Respiratory and thoracic cancers:
Indications for TAGRISSO:
First-line treatment of patients with metastatic non-small cell lung cancer (NSCLC) whose tumors have epidermal growth factor receptor (EGFR) exon 19 deletions or exon 21 L858R mutations, as detected by an FDA-approved test. Treatment of patients with metastatic EGFR T790M mutation-positive NSCLC, as detected by an FDA-approved test, who have progressed on or after EGFR tyrosine kinase inhibitor therapy.
Confirm presence of exon 19 deletion or exon 21 L858R or T790M mutation prior to treatment initiation. 80mg once daily until disease progression or unacceptable toxicity. If swallowing difficulty, may disperse tab in 2oz (60mL) of non-carbonated water only; stir and swallow immediately, then rinse container with 4–8oz water and drink immediately; or if administration via NG tube is required, disperse tab in 15mL of non-carbonated water and use an additional 15mL of water to transfer any residues to the syringe; give resulting 30mL via NG tube as instructed with appropriate water flushes (~30mL). Concomitant strong CYP3A4 inducers (if use is unavoidable): increase dose to 160mg daily; resume at 80mg 3 weeks after discontinuing CYP3A4 inducer. Dose modification: see full labeling.

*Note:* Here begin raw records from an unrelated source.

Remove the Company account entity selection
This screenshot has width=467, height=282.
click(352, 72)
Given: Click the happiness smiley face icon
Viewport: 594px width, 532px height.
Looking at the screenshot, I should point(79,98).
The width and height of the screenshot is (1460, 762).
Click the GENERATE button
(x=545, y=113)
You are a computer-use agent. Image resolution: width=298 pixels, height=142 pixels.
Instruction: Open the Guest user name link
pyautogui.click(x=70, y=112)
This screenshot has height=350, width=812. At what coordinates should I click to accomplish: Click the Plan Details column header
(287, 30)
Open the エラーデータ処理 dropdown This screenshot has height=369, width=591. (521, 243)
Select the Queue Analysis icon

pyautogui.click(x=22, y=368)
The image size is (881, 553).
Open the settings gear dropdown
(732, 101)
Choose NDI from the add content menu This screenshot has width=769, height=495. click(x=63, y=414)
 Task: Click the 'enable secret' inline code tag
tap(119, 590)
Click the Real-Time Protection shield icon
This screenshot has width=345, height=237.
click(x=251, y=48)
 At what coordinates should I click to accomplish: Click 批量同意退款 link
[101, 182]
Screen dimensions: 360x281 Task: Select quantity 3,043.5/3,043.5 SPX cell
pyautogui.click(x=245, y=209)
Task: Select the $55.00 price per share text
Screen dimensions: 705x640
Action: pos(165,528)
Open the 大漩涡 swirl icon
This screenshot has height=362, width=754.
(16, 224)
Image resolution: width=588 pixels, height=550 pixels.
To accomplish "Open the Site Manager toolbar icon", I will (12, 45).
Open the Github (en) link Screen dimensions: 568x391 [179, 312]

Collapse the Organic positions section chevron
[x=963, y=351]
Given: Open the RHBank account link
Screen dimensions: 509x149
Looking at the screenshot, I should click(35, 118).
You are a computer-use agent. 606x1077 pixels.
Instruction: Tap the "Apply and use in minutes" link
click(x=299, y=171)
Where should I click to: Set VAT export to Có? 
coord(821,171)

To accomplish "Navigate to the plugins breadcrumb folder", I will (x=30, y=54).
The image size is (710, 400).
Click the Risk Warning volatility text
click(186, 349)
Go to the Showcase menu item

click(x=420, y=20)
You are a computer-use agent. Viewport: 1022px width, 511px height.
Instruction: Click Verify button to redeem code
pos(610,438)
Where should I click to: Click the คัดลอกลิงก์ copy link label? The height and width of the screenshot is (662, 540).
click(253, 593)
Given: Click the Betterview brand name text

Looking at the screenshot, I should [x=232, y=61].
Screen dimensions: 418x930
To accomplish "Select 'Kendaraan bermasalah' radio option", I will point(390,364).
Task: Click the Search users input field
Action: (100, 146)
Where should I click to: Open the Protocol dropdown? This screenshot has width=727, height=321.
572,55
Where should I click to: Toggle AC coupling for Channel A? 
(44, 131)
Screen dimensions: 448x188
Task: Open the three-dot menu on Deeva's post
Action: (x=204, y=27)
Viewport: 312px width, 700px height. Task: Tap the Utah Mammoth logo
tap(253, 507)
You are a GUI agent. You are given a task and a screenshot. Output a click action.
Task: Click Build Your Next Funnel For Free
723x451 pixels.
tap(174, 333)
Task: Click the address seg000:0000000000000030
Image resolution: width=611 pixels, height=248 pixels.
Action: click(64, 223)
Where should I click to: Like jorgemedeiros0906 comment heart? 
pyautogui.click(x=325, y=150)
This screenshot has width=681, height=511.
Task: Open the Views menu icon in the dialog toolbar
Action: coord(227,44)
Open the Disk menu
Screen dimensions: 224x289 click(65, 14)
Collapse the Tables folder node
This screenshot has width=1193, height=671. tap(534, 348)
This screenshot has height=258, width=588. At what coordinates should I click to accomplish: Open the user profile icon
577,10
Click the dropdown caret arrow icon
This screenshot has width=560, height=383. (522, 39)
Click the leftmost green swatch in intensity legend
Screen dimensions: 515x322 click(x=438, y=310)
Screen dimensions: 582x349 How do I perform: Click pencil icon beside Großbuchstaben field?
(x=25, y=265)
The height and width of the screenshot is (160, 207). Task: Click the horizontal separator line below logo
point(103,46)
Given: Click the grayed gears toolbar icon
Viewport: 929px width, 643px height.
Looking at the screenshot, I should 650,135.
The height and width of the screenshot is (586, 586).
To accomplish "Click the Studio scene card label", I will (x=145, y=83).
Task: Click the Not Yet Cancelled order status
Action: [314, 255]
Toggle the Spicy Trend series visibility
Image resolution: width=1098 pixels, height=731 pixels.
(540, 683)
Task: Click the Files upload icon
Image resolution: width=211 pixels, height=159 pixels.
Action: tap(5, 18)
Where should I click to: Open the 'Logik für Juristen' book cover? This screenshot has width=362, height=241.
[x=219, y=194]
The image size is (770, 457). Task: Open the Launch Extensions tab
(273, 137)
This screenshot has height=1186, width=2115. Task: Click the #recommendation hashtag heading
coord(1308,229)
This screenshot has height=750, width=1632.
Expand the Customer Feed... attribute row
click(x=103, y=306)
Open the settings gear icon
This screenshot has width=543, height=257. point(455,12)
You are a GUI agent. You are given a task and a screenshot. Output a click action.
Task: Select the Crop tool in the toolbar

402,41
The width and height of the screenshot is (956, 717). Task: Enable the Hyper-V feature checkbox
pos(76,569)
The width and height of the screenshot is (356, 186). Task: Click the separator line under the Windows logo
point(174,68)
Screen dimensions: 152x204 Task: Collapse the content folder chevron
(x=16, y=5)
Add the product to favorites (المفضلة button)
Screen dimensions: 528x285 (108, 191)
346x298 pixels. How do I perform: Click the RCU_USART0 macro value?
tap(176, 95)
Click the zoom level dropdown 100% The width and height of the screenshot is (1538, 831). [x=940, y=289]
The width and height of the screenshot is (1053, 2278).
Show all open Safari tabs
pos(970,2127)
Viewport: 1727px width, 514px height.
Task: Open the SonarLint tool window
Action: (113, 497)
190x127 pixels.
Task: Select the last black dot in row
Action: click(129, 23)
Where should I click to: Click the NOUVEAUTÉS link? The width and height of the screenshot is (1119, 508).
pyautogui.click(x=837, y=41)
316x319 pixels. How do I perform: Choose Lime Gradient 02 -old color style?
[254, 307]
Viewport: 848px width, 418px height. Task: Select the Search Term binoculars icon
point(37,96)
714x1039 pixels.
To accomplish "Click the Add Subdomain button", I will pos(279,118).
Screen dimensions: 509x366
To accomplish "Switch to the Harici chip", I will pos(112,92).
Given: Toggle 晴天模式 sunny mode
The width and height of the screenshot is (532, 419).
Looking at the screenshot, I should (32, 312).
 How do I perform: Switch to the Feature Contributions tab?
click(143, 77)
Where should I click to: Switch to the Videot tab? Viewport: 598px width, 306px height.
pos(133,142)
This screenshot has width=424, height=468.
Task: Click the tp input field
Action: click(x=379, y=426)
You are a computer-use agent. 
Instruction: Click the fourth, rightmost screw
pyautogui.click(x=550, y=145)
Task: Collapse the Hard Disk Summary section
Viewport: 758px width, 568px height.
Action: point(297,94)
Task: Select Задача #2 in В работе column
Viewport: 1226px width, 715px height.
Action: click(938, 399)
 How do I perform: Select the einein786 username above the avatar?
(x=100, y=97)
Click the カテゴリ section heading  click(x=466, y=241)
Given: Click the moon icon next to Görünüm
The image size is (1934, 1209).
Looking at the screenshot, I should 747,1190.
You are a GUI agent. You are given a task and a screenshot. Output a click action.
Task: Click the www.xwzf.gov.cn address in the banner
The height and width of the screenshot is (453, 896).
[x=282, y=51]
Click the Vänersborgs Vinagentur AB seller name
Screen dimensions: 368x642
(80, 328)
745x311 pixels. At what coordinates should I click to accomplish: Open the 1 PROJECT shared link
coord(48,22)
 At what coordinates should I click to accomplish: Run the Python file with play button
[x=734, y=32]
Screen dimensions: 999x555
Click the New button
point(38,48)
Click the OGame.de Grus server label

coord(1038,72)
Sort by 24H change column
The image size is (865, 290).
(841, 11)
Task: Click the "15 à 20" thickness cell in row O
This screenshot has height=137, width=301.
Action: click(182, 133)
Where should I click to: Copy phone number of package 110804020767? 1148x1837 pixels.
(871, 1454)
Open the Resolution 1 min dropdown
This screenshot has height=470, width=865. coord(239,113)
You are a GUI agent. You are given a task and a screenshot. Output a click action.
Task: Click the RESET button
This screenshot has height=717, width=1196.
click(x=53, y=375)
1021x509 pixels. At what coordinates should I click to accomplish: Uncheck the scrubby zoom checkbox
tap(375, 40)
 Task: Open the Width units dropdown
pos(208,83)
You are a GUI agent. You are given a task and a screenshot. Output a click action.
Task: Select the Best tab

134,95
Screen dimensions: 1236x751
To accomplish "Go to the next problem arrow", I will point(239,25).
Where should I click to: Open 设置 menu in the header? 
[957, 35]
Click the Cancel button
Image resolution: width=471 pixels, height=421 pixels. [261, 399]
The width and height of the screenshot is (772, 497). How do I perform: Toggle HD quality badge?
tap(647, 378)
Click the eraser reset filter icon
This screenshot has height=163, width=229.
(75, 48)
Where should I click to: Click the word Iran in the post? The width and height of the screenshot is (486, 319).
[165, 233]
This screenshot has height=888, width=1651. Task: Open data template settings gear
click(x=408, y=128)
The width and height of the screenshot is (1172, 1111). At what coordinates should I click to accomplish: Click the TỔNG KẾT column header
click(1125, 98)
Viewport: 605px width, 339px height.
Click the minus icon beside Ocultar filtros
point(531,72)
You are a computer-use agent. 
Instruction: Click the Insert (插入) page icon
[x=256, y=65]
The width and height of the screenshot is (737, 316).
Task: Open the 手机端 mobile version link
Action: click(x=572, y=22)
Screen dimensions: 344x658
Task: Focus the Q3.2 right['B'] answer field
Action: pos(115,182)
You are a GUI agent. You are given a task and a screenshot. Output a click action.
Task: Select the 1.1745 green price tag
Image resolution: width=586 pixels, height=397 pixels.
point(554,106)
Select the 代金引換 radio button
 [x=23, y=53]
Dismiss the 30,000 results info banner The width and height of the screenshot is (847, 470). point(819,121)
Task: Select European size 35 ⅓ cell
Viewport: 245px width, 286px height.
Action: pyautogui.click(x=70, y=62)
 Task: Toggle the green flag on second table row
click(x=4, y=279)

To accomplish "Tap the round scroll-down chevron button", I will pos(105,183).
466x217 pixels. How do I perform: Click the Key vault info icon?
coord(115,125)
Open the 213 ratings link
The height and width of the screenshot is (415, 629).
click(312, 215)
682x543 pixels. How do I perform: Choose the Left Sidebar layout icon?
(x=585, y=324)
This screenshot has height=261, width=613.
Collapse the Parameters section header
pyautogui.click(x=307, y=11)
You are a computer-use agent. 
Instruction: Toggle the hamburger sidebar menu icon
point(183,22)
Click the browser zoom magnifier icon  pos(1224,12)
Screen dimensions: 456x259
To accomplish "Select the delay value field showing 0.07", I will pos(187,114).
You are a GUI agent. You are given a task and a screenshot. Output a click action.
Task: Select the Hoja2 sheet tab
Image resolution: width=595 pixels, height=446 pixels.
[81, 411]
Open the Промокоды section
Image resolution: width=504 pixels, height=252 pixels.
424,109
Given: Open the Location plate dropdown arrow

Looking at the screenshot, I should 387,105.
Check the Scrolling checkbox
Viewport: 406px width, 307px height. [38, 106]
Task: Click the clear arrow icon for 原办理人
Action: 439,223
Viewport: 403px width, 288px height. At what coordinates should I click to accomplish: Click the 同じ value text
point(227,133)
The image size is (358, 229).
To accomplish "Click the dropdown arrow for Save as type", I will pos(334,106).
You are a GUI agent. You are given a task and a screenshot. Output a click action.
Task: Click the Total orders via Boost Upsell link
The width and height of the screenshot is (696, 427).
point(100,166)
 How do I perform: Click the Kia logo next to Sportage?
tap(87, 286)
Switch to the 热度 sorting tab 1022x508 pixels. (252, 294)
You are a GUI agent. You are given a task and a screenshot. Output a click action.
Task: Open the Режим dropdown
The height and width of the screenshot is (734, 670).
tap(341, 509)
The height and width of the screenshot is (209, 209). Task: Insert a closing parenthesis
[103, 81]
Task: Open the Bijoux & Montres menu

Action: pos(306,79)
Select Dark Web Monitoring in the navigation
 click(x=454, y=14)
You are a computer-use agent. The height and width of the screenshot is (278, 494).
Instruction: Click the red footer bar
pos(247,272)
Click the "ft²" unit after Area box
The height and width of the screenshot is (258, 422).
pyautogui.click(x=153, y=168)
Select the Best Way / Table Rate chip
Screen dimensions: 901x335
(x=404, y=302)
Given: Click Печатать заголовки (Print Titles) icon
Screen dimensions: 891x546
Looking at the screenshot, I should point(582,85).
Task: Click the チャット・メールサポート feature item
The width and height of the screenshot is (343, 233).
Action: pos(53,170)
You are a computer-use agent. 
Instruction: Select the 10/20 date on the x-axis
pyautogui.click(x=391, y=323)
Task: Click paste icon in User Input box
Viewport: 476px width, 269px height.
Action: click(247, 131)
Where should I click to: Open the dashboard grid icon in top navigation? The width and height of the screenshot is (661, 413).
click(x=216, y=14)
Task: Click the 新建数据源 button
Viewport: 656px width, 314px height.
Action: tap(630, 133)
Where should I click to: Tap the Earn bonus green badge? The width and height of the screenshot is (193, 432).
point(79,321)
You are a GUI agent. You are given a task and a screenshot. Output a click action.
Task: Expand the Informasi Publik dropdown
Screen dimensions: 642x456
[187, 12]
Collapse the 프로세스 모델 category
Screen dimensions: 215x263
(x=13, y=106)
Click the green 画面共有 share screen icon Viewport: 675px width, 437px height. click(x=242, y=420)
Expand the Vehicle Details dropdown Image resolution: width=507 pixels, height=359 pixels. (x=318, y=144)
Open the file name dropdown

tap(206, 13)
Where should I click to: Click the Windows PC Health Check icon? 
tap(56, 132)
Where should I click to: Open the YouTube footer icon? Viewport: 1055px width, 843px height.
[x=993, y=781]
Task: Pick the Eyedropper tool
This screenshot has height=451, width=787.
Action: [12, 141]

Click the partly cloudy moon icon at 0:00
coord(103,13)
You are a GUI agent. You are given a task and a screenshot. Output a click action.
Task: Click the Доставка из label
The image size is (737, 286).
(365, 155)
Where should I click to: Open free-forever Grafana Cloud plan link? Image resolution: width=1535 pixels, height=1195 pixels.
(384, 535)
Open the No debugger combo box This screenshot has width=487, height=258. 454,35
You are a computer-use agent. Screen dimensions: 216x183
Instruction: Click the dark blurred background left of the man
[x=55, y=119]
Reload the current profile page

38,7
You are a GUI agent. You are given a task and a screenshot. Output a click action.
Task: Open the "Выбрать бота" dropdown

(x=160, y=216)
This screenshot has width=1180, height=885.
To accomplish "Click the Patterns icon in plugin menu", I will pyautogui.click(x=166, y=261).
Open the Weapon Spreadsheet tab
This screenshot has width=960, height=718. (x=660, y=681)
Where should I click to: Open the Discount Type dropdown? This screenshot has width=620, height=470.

Permanently discontinue if interstitial lung disease (ILD)/pneumonitis is confirmed; QTc interval prolongation with signs/symptoms of life-threatening arrhythmia; symptomatic CHF; or if no improvement within 3 weeks. Withhold dose if worsening respiratory symptoms indicative of ILD occur; if QTc interval >500msec on ≥2 separate ECGs; or adverse reactions of Grade ≥3 severity. Monitor ECGs and electrolytes periodically in patients with congenital long QTc syndrome, CHF, electrolyte abnormalities, or those who are taking drugs known to prolong the QTc interval. Conduct cardiac monitoring (including LVEF at baseline and during treatment) in patients with cardiac risk factors; assess LVEF if relevant cardiac signs/symptoms occur. Evaluate if signs/symptoms of keratitis occur. Withhold dose if Stevens-Johnson Syndrome or erythema multiforme is suspected; permanently discontinue if confirmed. ESRD. Severe hepatic impairment. Embryo-fetal toxicity. Advise to use effective contraception during and for 6 weeks (females) or 4 months (males w. female partners) after final dose. Pregnancy: exclude status prior to initiation. Nursing mothers: not recommended (during and for 2 weeks after final dose).
Antagonized by strong CYP3A inducers (eg, rifampin); avoid; if use is unavoidable, increase Tagrisso dose (see Adults). Potentiates BCRP (eg, rosuvastatin) or P-gp (eg, fexofenadine) substrates; monitor closely for related toxicity. Avoid concomitant QT-prolonging drugs.
Diarrhea, rash, dry skin, nail toxicity, stomatitis, fatigue, decreased appetite, lab abnormalities.